As of today, the official libvirt: Guest migration page is a bit outdated and has a lot of different transport modes and configuration available. To be honest, I do not understand the libvirt migration models, and I did not spend much time trying to understand it.

I want to migrate a VM without any interruption and without using any shared storage. So basically the new host will receive a running virtual machine that it never heard about, neither does it have the associated virtual disks. Apart from this, I want the persistent VM to remain persistent on the receiving host.

The command I came up with is:

virsh migrate --live --persistent --undefinesource --copy-storage-all \
    --verbose --desturi <DESTINATION> <VM>

Where <DESTINATION> is the receiving host and <VM> is the name of the virtual machine to be migrated. I entered this command on the current VM host – as I do not want dependency on any client machine.
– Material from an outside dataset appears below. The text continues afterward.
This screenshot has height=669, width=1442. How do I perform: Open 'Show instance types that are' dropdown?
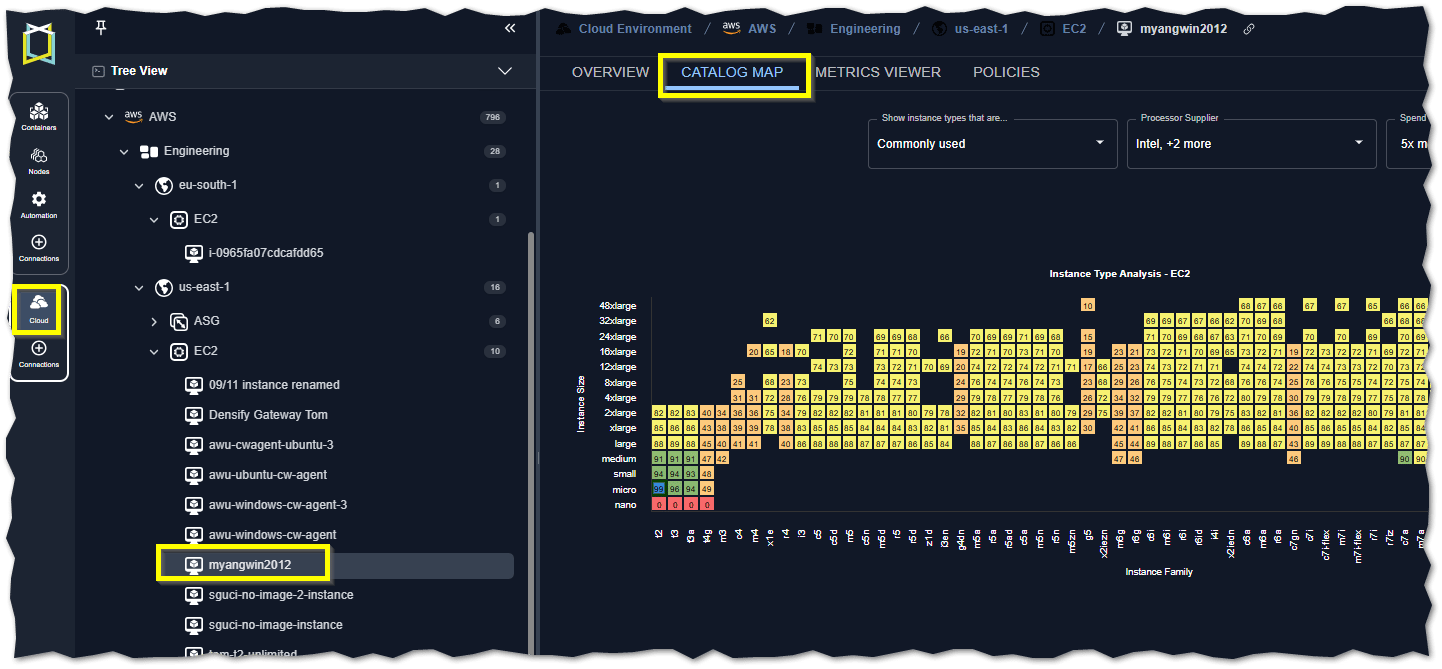tap(992, 144)
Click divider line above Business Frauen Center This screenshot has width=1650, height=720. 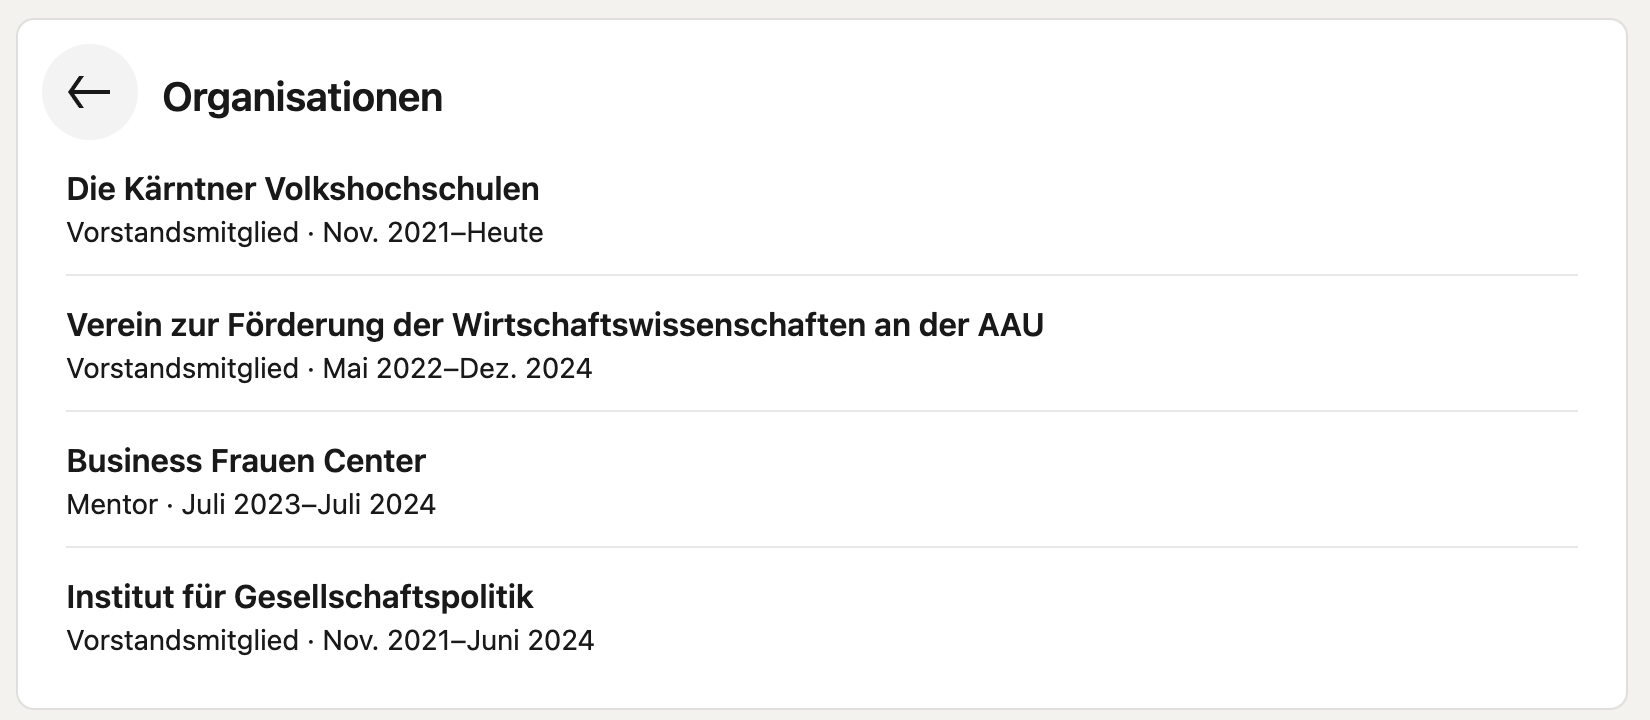point(820,411)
First problem: copying the disks

After issuing the migrate command, I got the following error:

Failed to open file '/ssd/vmstorage/migratetest2.swap': No such file or directory

Strange, as I enabled –copy-storage-all , so I thought the help (saying “migration with non-shared storage with full disk copy”) did not lie. The log files did not say anything about this, so I started reading old and not useful comments, posts and mailing list archives. There was one useful hint I though I could try:

Create an empty disk with the same geometry before migrating

You can view the disk image information with qemu-img info:

# qemu-img info /ssd/vmstorage/migratetest2.swap
image: /ssd/vmstorage/migratetest2.swap
file format: raw
virtual size: 10G (10737418240 bytes)
disk size: 8.0K
# qemu-img info /ssd/vmstorage/migratetest2.raw
image: /ssd/vmstorage/migratetest2.raw
file format: raw
virtual size: 10G (10737418240 bytes)
disk size: 1.5G

Now I could have created two 10737418240 bytes large images, but I used the same sparse file method I used when I created the original images:

# dd if=/dev/null of=/ssd/vmstorage/migratetest2.swap bs=1M seek=10240
0+0 records in
0+0 records out
0 bytes (0 B) copied, 2,223e-05 s, 0,0 kB/s
# dd if=/dev/null of=/ssd/vmstorage/migratetest2.raw bs=1M seek=10240
0+0 records in
0+0 records out
0 bytes (0 B) copied, 2,4834e-05 s, 0,0 kB/s
# l -h /ssd/vmstorage/migratetest2*
-rw-r--r-- 1 root root 10G szept 13 22:07 /ssd/vmstorage/migratetest2.raw
-rw-r--r-- 1 root root 10G szept 13 22:07 /ssd/vmstorage/migratetest2.swap
# du /ssd/vmstorage/migratetest2.raw 
0    /ssd/vmstorage/migratetest2.raw
# qemu-img info /ssd/vmstorage/migratetest2.raw 
image: /ssd/vmstorage/migratetest2.raw
file format: raw
virtual size: 10G (10737418240 bytes)
disk size: 0

As you can see, I have ended up with two 0 byte large disk images, that are really 10GB long and qemu-img do recognise them as 10 GB disks. Let’s try the migration again:

# virsh migrate --live --persistent --undefinesource --copy-storage-all \
   --verbose --desturi <DESTINATION> migratetest2
Migration: [100 %]

After checking the running machines list, it did seem to be working.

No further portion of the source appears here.